* [What you need to do] Everything from the first line of the records to the line containing "Task: Click the Deals info icon in the header", inclusive, is to be extracted exactly, and nothing more.

* [Data provided]
::::::::
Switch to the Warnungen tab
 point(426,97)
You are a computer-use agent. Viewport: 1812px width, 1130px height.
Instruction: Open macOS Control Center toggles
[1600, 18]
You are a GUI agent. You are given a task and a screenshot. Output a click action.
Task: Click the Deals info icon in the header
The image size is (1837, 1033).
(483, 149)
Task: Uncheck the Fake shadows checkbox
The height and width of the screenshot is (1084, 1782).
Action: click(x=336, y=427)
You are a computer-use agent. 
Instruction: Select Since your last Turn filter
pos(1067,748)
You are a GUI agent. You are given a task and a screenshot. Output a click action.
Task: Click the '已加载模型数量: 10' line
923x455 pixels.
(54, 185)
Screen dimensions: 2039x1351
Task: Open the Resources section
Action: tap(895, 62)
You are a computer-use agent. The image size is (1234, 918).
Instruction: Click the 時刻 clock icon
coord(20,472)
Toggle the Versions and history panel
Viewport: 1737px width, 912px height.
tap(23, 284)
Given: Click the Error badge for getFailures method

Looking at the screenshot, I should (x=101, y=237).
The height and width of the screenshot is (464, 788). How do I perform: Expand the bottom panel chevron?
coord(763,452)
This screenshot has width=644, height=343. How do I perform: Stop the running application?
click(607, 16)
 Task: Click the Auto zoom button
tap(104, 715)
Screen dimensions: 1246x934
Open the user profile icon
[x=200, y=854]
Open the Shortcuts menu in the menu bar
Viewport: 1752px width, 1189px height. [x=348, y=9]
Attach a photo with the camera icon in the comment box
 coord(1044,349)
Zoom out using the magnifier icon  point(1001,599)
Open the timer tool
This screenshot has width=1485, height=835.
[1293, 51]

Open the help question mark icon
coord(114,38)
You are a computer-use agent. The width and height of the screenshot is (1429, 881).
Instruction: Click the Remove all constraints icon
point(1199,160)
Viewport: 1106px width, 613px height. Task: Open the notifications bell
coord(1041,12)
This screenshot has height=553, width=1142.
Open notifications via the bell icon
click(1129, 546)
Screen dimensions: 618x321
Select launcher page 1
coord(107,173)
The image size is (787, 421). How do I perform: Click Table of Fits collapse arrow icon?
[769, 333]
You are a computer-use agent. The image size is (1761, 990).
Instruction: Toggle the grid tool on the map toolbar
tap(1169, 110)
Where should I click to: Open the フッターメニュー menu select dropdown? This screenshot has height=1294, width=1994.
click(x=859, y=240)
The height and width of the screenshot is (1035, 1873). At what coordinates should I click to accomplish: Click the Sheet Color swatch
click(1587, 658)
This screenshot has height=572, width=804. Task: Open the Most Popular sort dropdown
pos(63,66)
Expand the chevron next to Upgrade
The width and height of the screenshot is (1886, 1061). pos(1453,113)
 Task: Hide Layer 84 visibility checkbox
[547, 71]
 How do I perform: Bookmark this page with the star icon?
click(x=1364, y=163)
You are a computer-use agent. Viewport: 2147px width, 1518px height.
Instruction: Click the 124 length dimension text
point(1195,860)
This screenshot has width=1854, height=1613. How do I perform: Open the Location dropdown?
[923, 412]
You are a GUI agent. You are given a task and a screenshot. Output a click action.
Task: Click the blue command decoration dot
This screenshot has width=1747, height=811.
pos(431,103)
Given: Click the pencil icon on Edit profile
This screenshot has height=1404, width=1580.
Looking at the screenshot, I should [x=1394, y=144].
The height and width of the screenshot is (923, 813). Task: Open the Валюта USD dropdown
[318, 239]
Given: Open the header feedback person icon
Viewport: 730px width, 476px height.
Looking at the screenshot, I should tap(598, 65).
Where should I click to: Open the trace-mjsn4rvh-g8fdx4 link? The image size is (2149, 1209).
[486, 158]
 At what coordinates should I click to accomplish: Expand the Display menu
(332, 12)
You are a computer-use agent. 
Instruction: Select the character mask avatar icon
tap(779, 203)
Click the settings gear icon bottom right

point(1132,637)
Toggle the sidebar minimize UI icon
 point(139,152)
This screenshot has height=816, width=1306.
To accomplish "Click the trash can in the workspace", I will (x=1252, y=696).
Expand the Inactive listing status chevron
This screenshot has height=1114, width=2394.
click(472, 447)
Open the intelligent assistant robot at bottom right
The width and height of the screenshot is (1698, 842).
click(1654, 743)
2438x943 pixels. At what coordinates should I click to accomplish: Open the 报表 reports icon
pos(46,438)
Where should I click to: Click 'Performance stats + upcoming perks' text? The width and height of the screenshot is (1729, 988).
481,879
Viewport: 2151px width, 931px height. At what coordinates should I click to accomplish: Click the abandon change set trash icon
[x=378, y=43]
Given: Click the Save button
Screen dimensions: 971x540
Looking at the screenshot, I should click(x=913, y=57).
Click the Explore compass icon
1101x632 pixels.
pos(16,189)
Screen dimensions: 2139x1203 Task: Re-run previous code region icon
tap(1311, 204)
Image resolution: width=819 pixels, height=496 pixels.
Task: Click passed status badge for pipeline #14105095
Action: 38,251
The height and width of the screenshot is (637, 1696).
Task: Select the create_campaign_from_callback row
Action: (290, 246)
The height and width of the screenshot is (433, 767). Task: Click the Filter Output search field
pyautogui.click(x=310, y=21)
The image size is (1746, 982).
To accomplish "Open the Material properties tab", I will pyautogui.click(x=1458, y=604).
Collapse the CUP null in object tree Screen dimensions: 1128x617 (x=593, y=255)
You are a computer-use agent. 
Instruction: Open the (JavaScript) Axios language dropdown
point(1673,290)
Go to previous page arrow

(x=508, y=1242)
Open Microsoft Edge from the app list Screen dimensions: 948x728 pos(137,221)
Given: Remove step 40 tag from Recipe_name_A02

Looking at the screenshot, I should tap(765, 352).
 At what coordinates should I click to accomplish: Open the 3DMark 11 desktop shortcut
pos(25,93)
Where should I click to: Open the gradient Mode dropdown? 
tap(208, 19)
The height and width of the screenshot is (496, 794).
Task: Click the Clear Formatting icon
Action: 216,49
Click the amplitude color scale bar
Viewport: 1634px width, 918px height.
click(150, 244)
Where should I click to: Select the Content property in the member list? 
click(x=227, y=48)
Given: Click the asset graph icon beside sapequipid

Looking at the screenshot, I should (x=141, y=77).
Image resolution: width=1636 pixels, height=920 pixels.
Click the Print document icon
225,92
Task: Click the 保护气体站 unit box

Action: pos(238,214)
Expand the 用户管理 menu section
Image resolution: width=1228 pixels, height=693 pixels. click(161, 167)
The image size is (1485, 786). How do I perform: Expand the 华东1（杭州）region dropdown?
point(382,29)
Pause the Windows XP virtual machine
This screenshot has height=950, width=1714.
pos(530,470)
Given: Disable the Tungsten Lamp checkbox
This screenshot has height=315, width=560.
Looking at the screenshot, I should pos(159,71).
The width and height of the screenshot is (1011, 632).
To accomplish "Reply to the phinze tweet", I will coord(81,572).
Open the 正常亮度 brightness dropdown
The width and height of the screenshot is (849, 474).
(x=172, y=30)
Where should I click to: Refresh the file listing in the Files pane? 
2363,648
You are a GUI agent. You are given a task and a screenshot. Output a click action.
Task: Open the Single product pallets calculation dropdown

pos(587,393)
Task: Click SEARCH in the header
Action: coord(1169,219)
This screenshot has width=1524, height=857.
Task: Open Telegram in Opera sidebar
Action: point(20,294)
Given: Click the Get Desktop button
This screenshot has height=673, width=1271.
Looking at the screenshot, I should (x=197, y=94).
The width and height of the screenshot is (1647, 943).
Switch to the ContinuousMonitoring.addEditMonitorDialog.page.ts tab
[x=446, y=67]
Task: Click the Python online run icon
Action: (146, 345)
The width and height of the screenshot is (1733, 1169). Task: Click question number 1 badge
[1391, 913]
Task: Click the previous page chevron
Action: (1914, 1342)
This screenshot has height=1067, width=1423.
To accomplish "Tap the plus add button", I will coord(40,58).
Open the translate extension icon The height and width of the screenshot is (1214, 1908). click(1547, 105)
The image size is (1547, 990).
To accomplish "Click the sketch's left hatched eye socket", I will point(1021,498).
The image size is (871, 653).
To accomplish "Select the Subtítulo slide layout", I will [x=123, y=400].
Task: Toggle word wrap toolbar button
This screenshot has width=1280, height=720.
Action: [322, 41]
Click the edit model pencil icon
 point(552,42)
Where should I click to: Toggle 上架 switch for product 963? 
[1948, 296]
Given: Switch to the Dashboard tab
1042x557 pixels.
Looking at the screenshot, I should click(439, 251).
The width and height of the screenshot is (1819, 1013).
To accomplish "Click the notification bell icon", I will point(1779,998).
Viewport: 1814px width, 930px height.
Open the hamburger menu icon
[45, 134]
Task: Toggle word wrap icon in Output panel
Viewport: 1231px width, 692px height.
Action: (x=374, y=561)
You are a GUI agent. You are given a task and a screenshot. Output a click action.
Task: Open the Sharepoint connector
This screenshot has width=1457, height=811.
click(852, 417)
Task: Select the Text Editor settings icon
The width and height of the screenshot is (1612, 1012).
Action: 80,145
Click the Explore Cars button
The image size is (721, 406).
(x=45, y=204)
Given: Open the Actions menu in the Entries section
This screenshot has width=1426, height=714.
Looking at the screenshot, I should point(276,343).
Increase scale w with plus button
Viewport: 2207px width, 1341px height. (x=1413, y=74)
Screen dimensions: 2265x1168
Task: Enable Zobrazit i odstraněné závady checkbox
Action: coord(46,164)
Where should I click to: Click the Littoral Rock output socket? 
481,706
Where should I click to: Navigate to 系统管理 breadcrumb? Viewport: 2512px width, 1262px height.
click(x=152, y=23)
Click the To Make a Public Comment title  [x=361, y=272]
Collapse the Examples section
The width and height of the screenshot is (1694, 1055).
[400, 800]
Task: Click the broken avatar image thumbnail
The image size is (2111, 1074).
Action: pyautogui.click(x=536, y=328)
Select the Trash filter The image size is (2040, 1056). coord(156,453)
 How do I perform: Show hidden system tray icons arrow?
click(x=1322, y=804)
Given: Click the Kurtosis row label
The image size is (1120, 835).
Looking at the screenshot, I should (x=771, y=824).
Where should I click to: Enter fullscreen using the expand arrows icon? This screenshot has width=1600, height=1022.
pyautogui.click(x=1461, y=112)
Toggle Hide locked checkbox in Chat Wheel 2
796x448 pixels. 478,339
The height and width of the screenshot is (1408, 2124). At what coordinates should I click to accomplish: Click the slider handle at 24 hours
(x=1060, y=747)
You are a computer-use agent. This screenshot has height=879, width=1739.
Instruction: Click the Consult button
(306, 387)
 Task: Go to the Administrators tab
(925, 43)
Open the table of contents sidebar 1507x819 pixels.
::::::::
* [Solution to this task]
Switch to the Warnungen tab
 point(426,97)
You are a computer-use agent. Viewport: 1812px width, 1130px height.
Instruction: Open macOS Control Center toggles
[1600, 18]
You are a GUI agent. You are given a task and a screenshot. Output a click action.
Task: Click the Deals info icon in the header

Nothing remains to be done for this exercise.